[[ Source material, beginning ]]

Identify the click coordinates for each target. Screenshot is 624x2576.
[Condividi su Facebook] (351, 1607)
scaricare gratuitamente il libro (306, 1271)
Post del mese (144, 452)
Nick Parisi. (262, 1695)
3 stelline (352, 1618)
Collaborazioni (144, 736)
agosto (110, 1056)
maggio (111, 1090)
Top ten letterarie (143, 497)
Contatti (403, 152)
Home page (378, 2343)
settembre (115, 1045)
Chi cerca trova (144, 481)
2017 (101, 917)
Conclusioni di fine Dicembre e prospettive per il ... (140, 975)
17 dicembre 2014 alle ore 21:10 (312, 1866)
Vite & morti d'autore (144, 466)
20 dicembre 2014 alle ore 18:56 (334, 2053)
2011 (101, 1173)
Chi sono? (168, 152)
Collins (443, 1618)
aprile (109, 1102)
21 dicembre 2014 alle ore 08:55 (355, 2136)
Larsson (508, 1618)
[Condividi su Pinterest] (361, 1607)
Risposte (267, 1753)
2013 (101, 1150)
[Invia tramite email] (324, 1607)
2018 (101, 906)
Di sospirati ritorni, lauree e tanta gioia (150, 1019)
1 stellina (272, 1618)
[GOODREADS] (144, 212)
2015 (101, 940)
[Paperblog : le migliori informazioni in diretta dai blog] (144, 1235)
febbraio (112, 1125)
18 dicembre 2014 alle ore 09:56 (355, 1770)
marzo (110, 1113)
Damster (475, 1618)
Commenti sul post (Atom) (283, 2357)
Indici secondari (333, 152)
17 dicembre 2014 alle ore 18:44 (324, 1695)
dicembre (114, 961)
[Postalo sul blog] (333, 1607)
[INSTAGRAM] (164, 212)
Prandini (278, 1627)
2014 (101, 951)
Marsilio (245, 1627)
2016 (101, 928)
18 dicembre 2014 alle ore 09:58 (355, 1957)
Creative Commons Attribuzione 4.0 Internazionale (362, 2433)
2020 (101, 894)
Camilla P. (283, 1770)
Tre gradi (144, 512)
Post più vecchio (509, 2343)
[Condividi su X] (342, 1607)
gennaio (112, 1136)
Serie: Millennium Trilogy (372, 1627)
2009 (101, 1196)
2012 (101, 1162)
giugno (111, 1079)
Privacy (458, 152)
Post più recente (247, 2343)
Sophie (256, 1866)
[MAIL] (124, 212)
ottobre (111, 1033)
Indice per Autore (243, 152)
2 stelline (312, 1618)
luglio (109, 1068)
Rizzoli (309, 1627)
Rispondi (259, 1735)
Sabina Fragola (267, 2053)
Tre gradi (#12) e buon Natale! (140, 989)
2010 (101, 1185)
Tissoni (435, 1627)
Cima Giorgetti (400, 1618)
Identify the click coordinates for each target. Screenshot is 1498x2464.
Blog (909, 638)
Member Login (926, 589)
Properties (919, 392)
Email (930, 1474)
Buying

[[ Source material, end ]]

§ Requirement: Each line in the material above should be repeated exactly.

§ Task output:
Identify the click coordinates for each target. Screenshot is 624x2576.
[Condividi su Facebook] (351, 1607)
scaricare gratuitamente il libro (306, 1271)
Post del mese (144, 452)
Nick Parisi. (262, 1695)
3 stelline (352, 1618)
Collaborazioni (144, 736)
agosto (110, 1056)
maggio (111, 1090)
Top ten letterarie (143, 497)
Contatti (403, 152)
Home page (378, 2343)
settembre (115, 1045)
Chi cerca trova (144, 481)
2017 (101, 917)
Conclusioni di fine Dicembre e prospettive per il ... (140, 975)
17 dicembre 2014 alle ore 21:10 (312, 1866)
Vite & morti d'autore (144, 466)
20 dicembre 2014 alle ore 18:56 (334, 2053)
2011 (101, 1173)
Chi sono? (168, 152)
Collins (443, 1618)
aprile (109, 1102)
21 dicembre 2014 alle ore 08:55 (355, 2136)
Larsson (508, 1618)
[Condividi su Pinterest] (361, 1607)
Risposte (267, 1753)
2013 (101, 1150)
[Invia tramite email] (324, 1607)
2018 (101, 906)
Di sospirati ritorni, lauree e tanta gioia (150, 1019)
1 stellina (272, 1618)
[GOODREADS] (144, 212)
2015 (101, 940)
[Paperblog : le migliori informazioni in diretta dai blog] (144, 1235)
febbraio (112, 1125)
18 dicembre 2014 alle ore 09:56 (355, 1770)
marzo (110, 1113)
Damster (475, 1618)
Commenti sul post (Atom) (283, 2357)
Indici secondari (333, 152)
17 dicembre 2014 alle ore 18:44 (324, 1695)
dicembre (114, 961)
[Postalo sul blog] (333, 1607)
[INSTAGRAM] (164, 212)
Prandini (278, 1627)
2014 (101, 951)
Marsilio (245, 1627)
2016 (101, 928)
18 dicembre 2014 alle ore 09:58 (355, 1957)
Creative Commons Attribuzione 4.0 Internazionale (362, 2433)
2020 (101, 894)
Camilla P. (283, 1770)
Tre gradi (144, 512)
Post più vecchio (509, 2343)
[Condividi su X] (342, 1607)
gennaio (112, 1136)
Serie: Millennium Trilogy (372, 1627)
2009 (101, 1196)
2012 (101, 1162)
giugno (111, 1079)
Privacy (458, 152)
Post più recente (247, 2343)
Sophie (256, 1866)
[MAIL] (124, 212)
ottobre (111, 1033)
Indice per Autore (243, 152)
2 stelline (312, 1618)
luglio (109, 1068)
Rizzoli (309, 1627)
Rispondi (259, 1735)
Sabina Fragola (267, 2053)
Tre gradi (#12) e buon Natale! (140, 989)
2010 (101, 1185)
Tissoni (435, 1627)
Cima Giorgetti (400, 1618)
Identify the click coordinates for each target. Screenshot is 1498x2464.
Blog (909, 638)
Member Login (926, 589)
Properties (919, 392)
Email (930, 1474)
Buying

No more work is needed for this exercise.